Kamila od trzech lat żyje w abstynencji i - jak sama przyznaje - nigdy nie czuła się lepiej. W czwartek 26-latka pojawiła się w materiale "Dzień Dobry TVN", gdzie otworzyła się w temacie autodestrukcyjnych skłonności i ich następstw, a także opowiedziała o momencie, w którym zdecydowała się szukać pomocy na odwyku.
Miałam sprawę karną, groziło mi wiele lat więzienia, nawet dwa dni to by było dużo za dużo - przyznała Kamila. Mama jest dla mnie najbliższą sobą, powiedziała mi, że jeśli nie zrobię czegoś ze sobą, to ona umrze, bo już tego nie wytrzyma. Nie mogła patrzeć na to, jak jej jedyne dziecko się zatraca.
Początkowo Kamila czuła, że wraz z porzuceniem imprez, używek i alkoholu odebrano jej jedyny sens życia.
To było coś, dzięki czemu ja żyłam, byłam i uważałam, że jestem sobą. To była totalna bzdura - stwierdziła.
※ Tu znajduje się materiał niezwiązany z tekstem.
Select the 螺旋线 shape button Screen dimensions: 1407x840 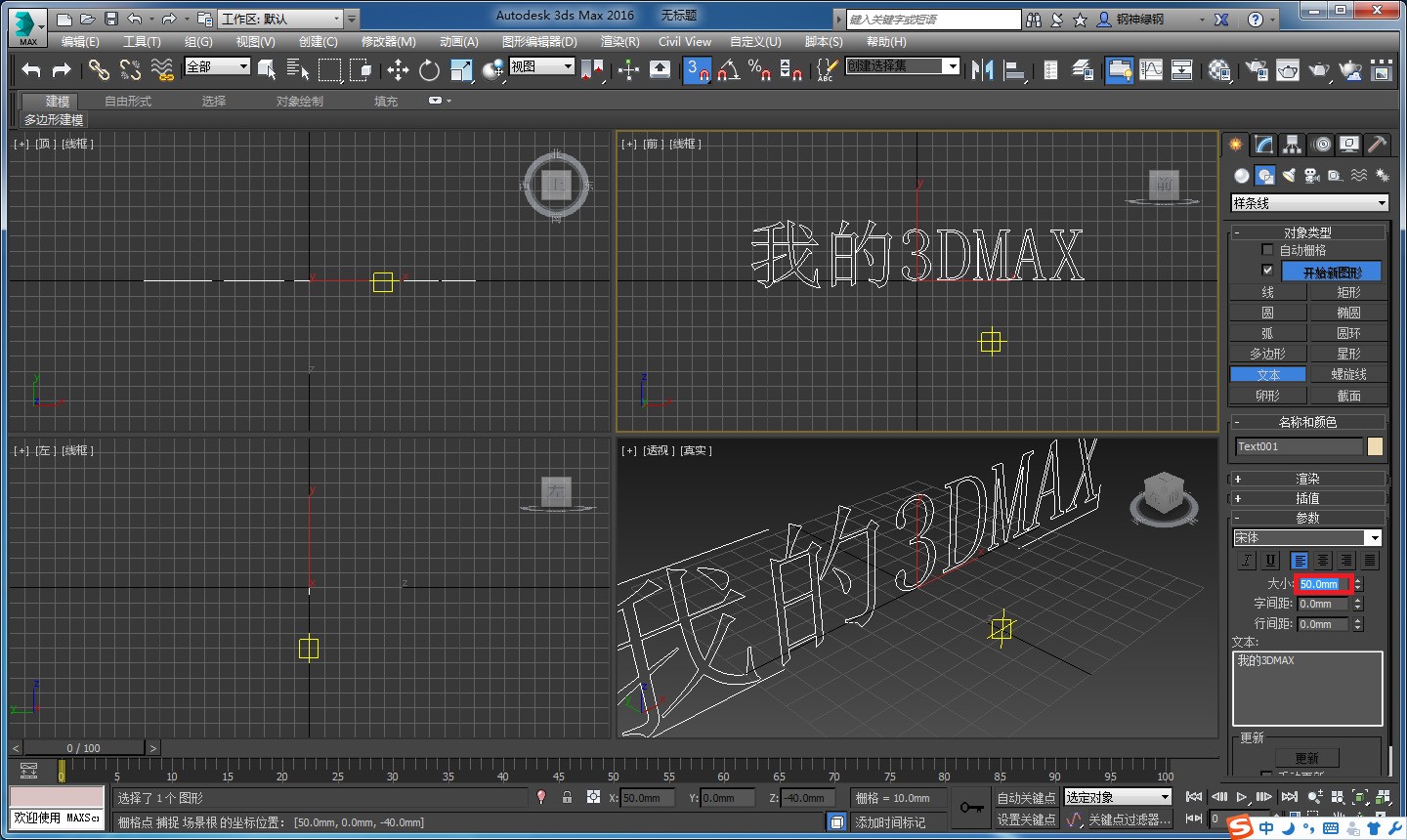[x=1348, y=373]
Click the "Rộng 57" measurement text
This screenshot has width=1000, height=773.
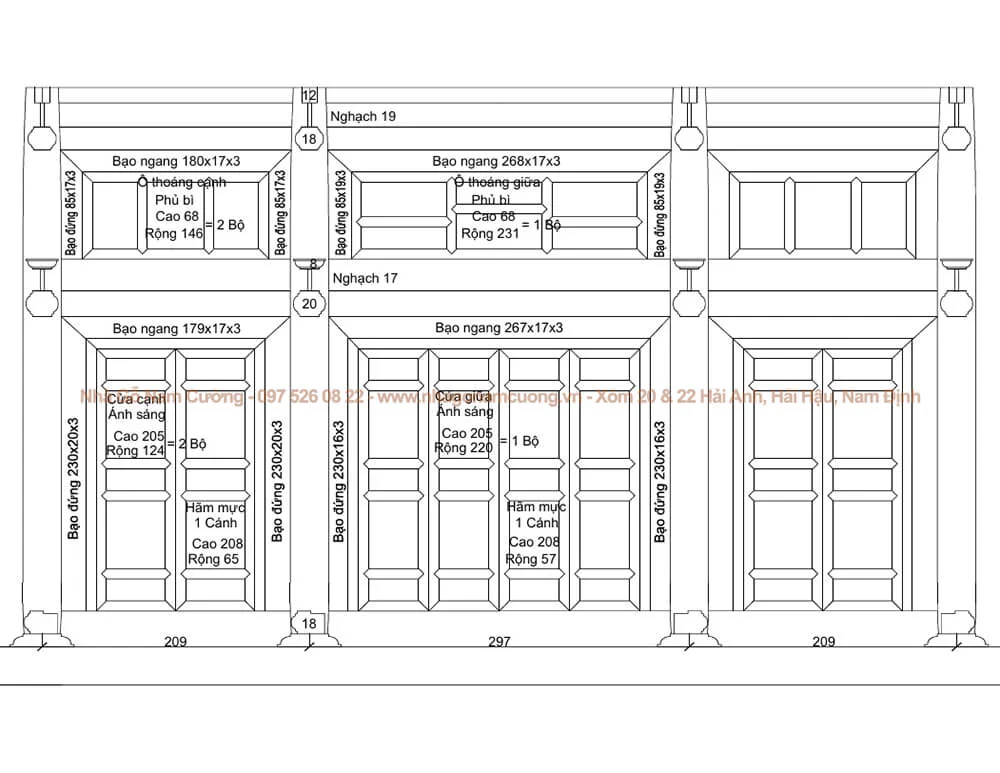[x=531, y=559]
Przez te 3 lata, jak jestem trzeźwa, to uważam, że nie mogłam więcej zrobić. Zrobiłam więcej niż przez cały okres swojego 23-letniego życia.
Odzyskałam siebie, mam drogę do nowego życia. To jest jedna z najfajniejszych rzeczy, jaka mnie spotkała. Te 2 miesiące były fantastycznym okresem mojego życia - podsumowała.